Aktualności
21.08.2019
Pavels Steinbors: Jak Arka Gdynia gra, musi się palić murawa
Jacek Główczyński: Trzeba tę rozmowę rozpocząć od wielkich gratulacji pod pana adresem. Za co w pierwszej kolejności je odbiera, za: kapitalny mecz przeciwko Lechowi Poznań, koszulkę będącą potwierdzeniem stu występów w barwach Arki, czy za miano najlepszego bramkarza w historii klubu?

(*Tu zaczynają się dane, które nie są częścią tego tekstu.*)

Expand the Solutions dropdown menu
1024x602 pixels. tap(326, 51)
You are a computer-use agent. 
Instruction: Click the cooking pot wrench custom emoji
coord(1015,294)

Pavels Steinbors: Miejsce w Jedenastce 90-lecia to jest coś niesamowitego. Bez dwóch zdań z tego powodu miałem największe święto. Tak to odbierają chyba wszyscy, którzy znaleźli się w tym gronie. A ja tym bardziej, bo jestem obcokrajowcem. Proszę mnie dobrze zrozumieć. Jestem bardzo szczęśliwy i bardzo dumny, że trafiłem do Gdyni i że doczekałem takich chwil. Setny mecz jest również dla mnie ważny. Do pełnej radości zabrakło tylko wygranej Arki nad Lechem.
Komu dedykuje pan zaszczyty, których dostąpił pan w Arce?
Fajne pytanie. Dla kogo? Najważniejsze dla człowieka jest jego rodzina, żona, dzieci. To wszystko dla nich. Wiadomo, że gra w piłkę mnie cieszy, ale robię to też dla nich.
Z racji tych wyróżnień przed meczem z Lechem było nieco zamieszania. To odbierał pan koszulkę, to statuetkę. Nie było obawy, że te uroczystości zdekoncentrują pan przed meczem z Lechem?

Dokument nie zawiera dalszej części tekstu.